The onus is and has always been on the buyer to do their research. I don't and have never bought the case that most bubble buyers weren't responding to some larcenist, impulsive reflex, lured away from their better intentions by some dark fuck in a suit. They bought homes (particularly during the boom) to either flip them or because they thought they were buying a bottomless ATM machine with shingles and a tow path.

33   Austinhousingbubble   2010 Mar 23, 8:49am  

not everyone who strategically defaults used their home as an ATM or had an exotic loan. our home has lost 50% of it’s value in 4 short years.

But if you had done even a modicum of research, or at the very least, been a little skeptical to begin with, you would not have purchased a lead balloon at the height of the bubble ('06). The verdict was in long before '06 that we were witnessing a major asset bubble.

It will likely take us 20 years worth of overinflated payments to break even. Sorry but my credit score is not worth all that. In a few years it will recover and I will be able to send my child to college instead of handcuffing myself to a mortgage that was inflated as a result of speculative investors, which i am not.

Did you think the price was inflated when you bought it? If not, you must have considered your house purchase as an asset (rather than a liability, which is what it is) that would go up in value in perpetuity. This is something like speculation, to be fair.

homes are not cars, not jewelry, and all the examples that people love to throw around are completely irrelevant.

No -- but like those things, houses are discretionary purchases, and what's strange is that people take more time to educate themselves on those other types of purchases than they do when buying a house, as history clearly shows us.

mortgage contracts are not moral obligations - they are business contracts. businesses cut huge losses all the time, why should individual homeowners be responsible to shoulder the weight of the housing crisis alone?

I don't think they should, and I vote strategic default before principal forgiveness any day. I just don't buy the argument that house buyers are the victims in all this. They are not. They were willing bedfellows on some level, and did their part to screw up the system for people like me.

34   MarkInSF   2010 Mar 23, 8:57am  

Austinhousingbubble says

The onus is and has always been on the buyer to do their research.

What you and elliemae are not realizing is that that a bank is in fact a buyer. They purchase notes, and the onus is on them to do their research right.

When a bank makes a loan, what they actually are doing is buying a note. You write a note - an agreement with conditions and legal rights and limitations - and they buy it.

If the note has a put option in it - that is the mortgagor has the legal right to "put" back the home on the lender and stop payments, it is the fault of the purchaser of the note to not take that into account.

If you pay cash for a house, a discretionary consumer good as you say, and the price falls in half after you buy it, tough luck.

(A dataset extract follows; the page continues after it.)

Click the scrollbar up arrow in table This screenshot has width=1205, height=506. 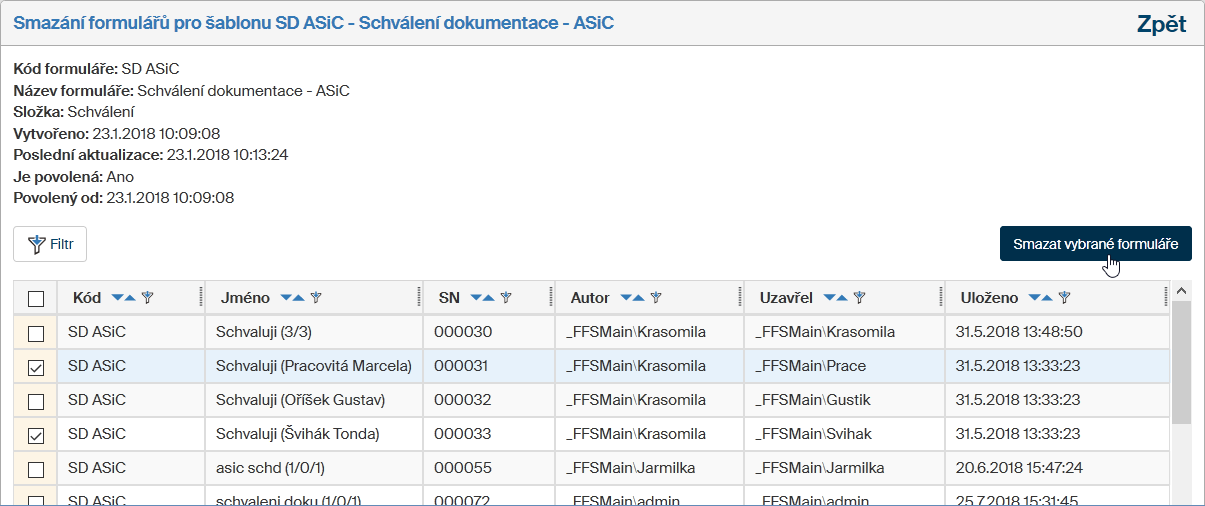tap(1181, 291)
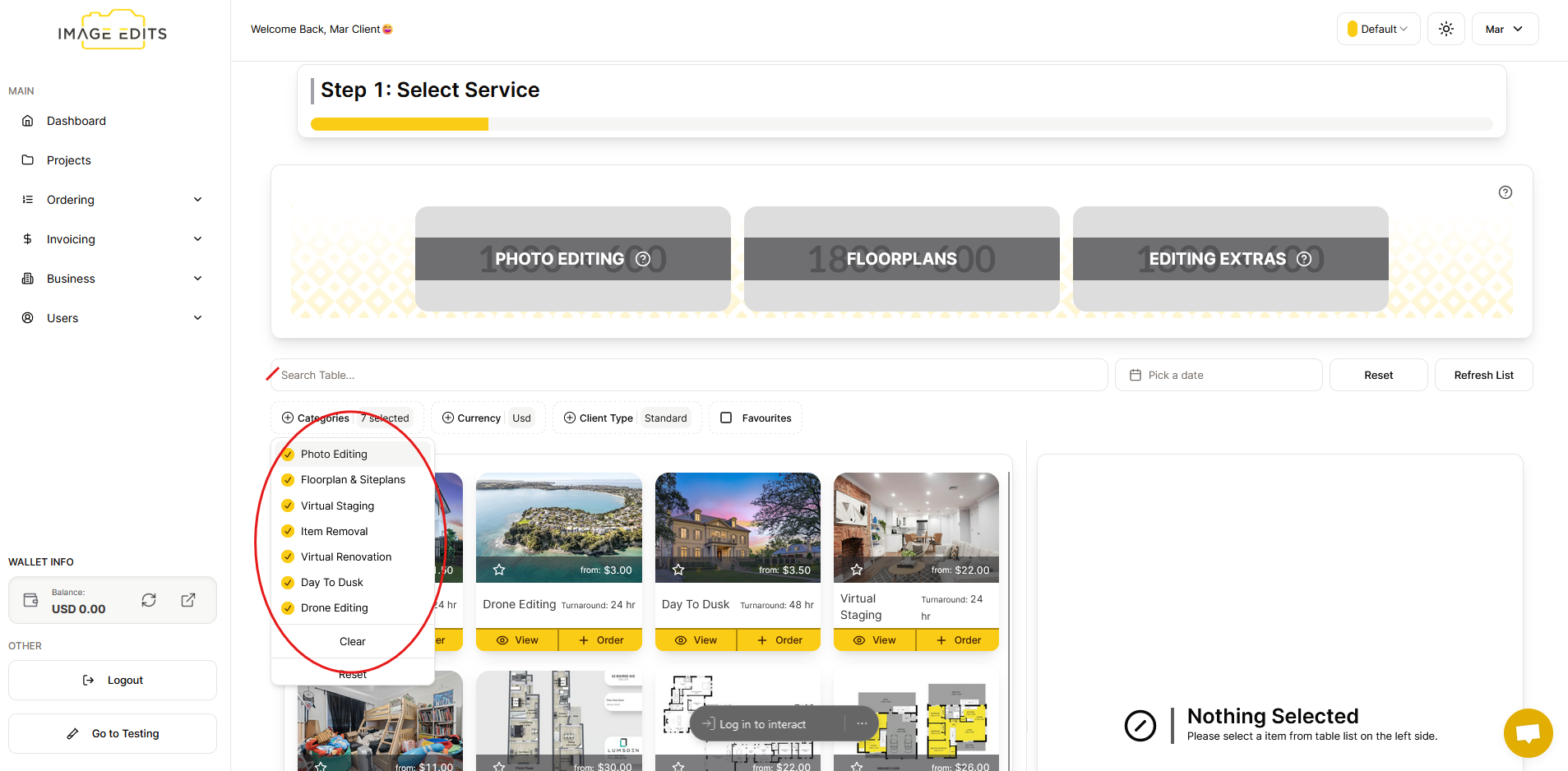Click the sun theme toggle icon
1568x771 pixels.
[1445, 29]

If you sell a note to a bank that lets you put your home on them, and you do, causing them to lose 1/2 their investment, same thing: Tough luck.

35   Austinhousingbubble   2010 Mar 23, 9:36am  

Mark - you are correct. I'm not defending the lenders over the mortgagees, but let's be clear -- they're both having a nice big piss in the lake that we all have to swim in. No one's debating that the bank and the real estate industry and their respective lobbies have the bigger, fuller bladders, but most of these buyers (and certainly the ones in the article above) are not the hapless victims that the media seems so eager to frame them as.

36   MarkInSF   2010 Mar 23, 9:44am  

Austinhousingbubble says

are not the hapless victims that the media seems so eager to frame them as.

Agreed. Every time I read a sob story about someone "losing their home", when in fact they haven't lost much if anything, I have to roll my eyes. I sometimes even write the authors of those articles.